Since I first wrote about gaming and hospitality company Wynn Resorts (WYNN) three and a half years ago the stock performance has been nothing short of an intense roller coaster. For a large cap company with a relatively simple business, you are unlikely to see more volatility in the equity markets. Such wide gyrations are great for investors, especially those willing to be contrarian and buy when things look the bleakest, but the exercise can admittedly become tiring while also predictable.
Fast forward from May 2015 to today and I am still a rider on this roller coaster. Although I bought the stock at low prices and sold much of it at high prices, I failed to sell everything near the top and we are now stuck in a down cycle for the shares, despite the fact that the company is doing just fine.

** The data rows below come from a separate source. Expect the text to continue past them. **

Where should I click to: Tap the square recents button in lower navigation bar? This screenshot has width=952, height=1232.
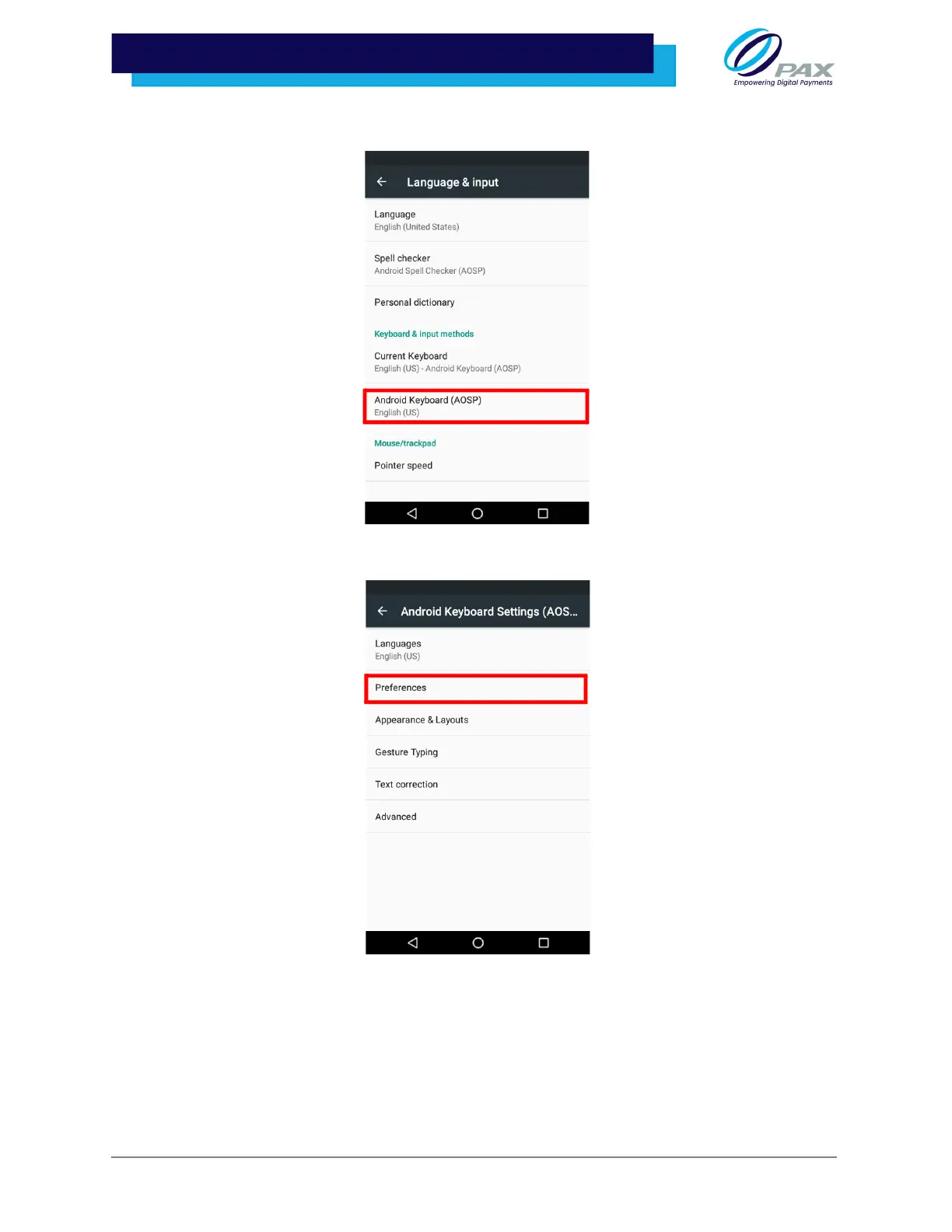544,943
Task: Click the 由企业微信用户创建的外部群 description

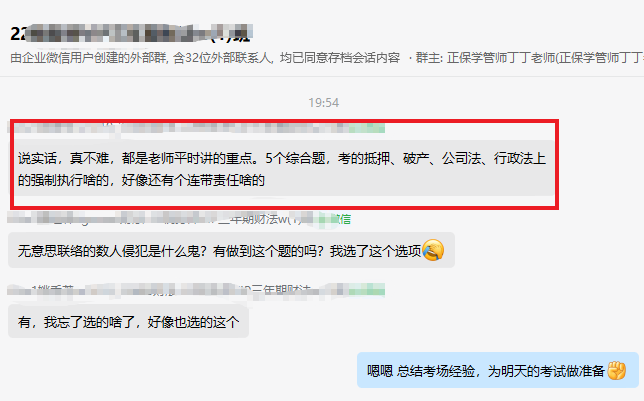Action: coord(88,58)
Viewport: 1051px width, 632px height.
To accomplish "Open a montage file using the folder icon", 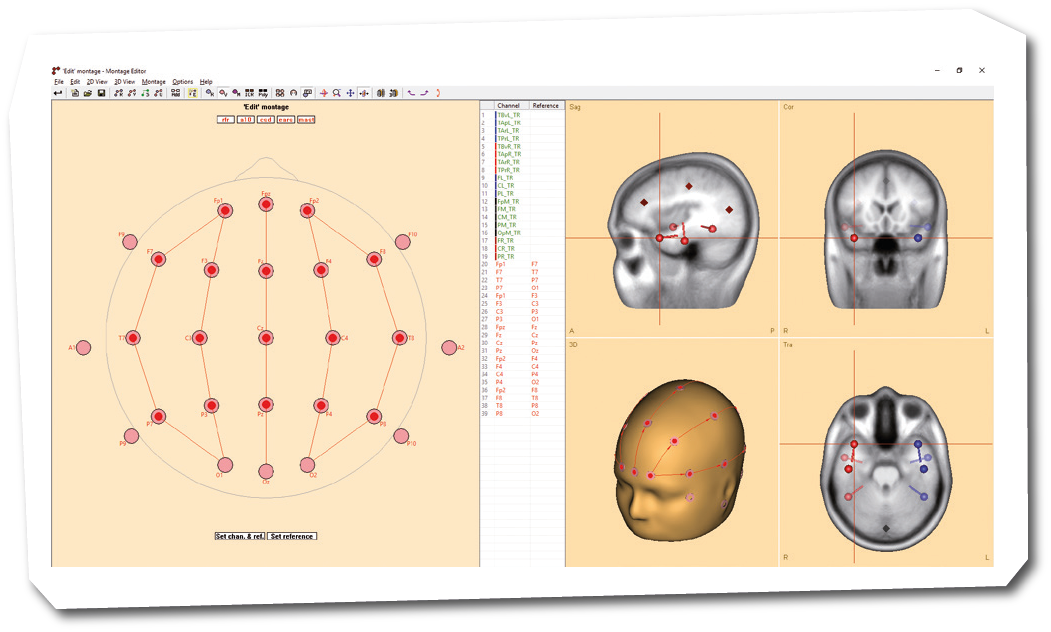I will tap(87, 92).
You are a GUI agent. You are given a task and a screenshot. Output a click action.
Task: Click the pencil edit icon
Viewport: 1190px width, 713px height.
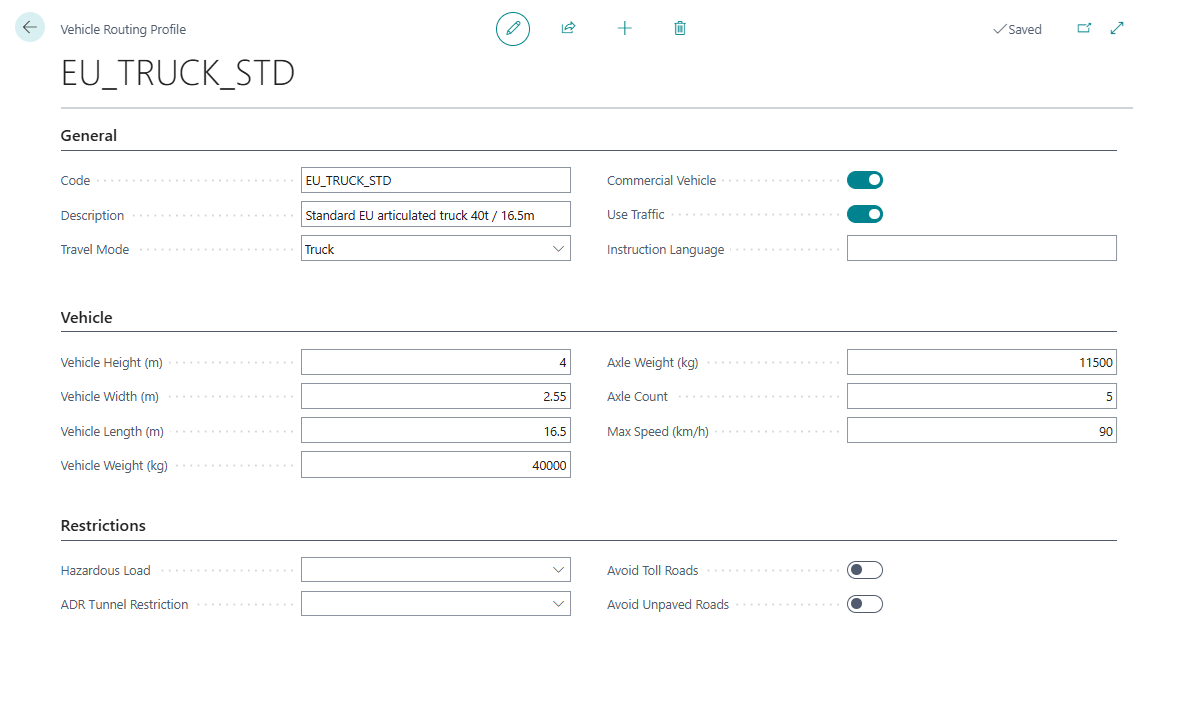click(x=513, y=28)
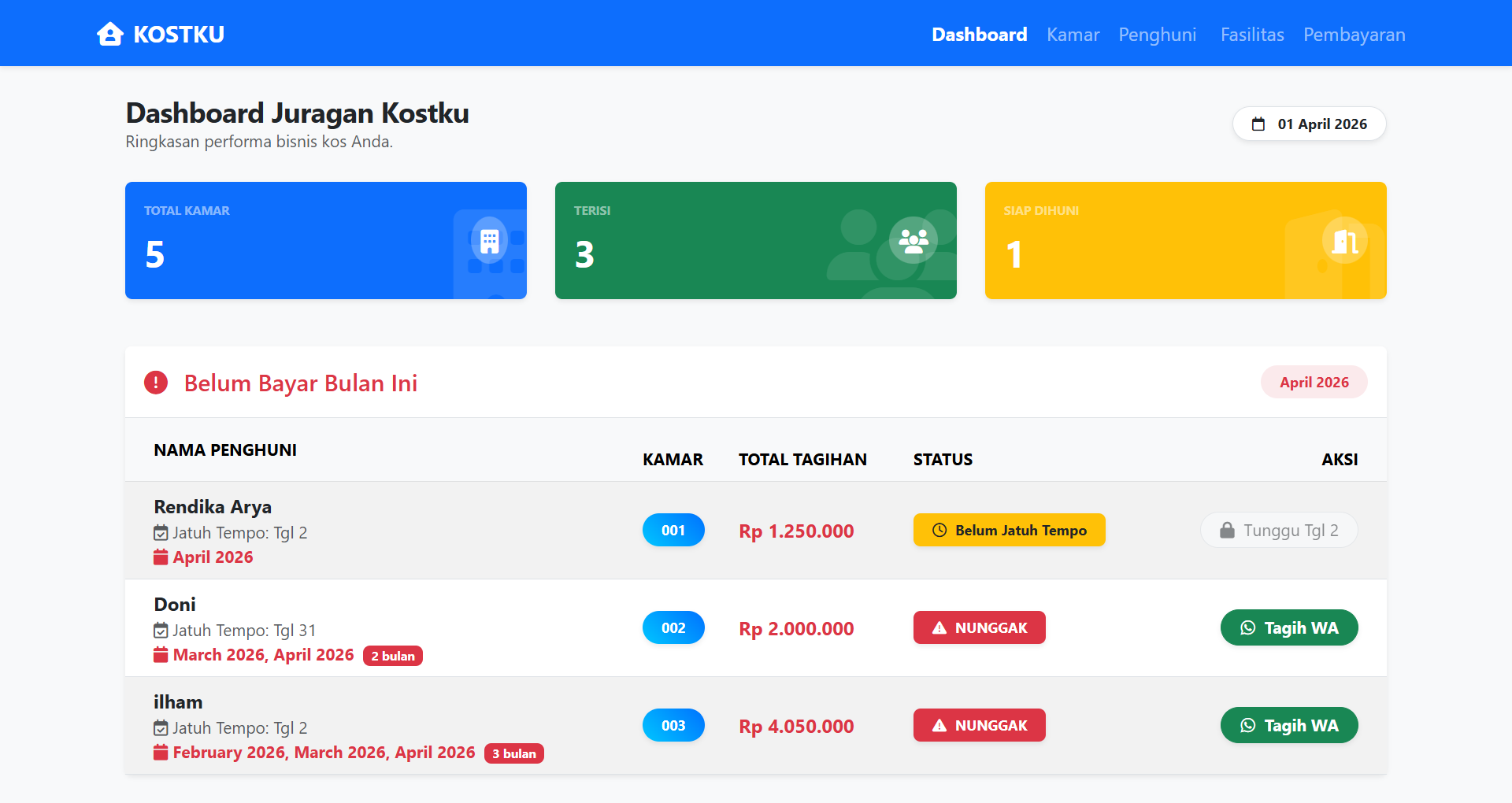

Below is a five-year chart of Wynn Resorts shares that shows just how dizzying the ride has been:
I was buying the stock in 2015 after the prodigious collapse from the 2014 highs and began trimming positions in late 2017 and well into 2018, but the long-term outlook (still very bright in my view) caused me to hold onto to a smaller position even as the stock reached the $200 level. And now we are left with an interesting question; what to do now?
Given the stock chart above, you would probably guess that Wynn’s business is in trouble, but you would be wrong. In fact, company EBITDA this year is likely to come in right around their previous best two years ($1.68 billion in 2013 and $1.61 billion in 2017) and could even reach $1.7 billion, a new company record. As is usually the case, the financial markets extrapolate current results and value the business based on those near-term figures, ignoring both longer term historical track records and the future outlook a year or two down the road.
That trend is playing out now, as Wynn’s business has gotten soft in recent months and is unlikely to bounce back quickly in the near term. Never mind that their Boston property will open in June 2019 and offset weakness seen elsewhere in their property portfolio. Never mind that the company is in the process of designing new additions to their properties in both Las Vegas and Macau that will grow profits over time.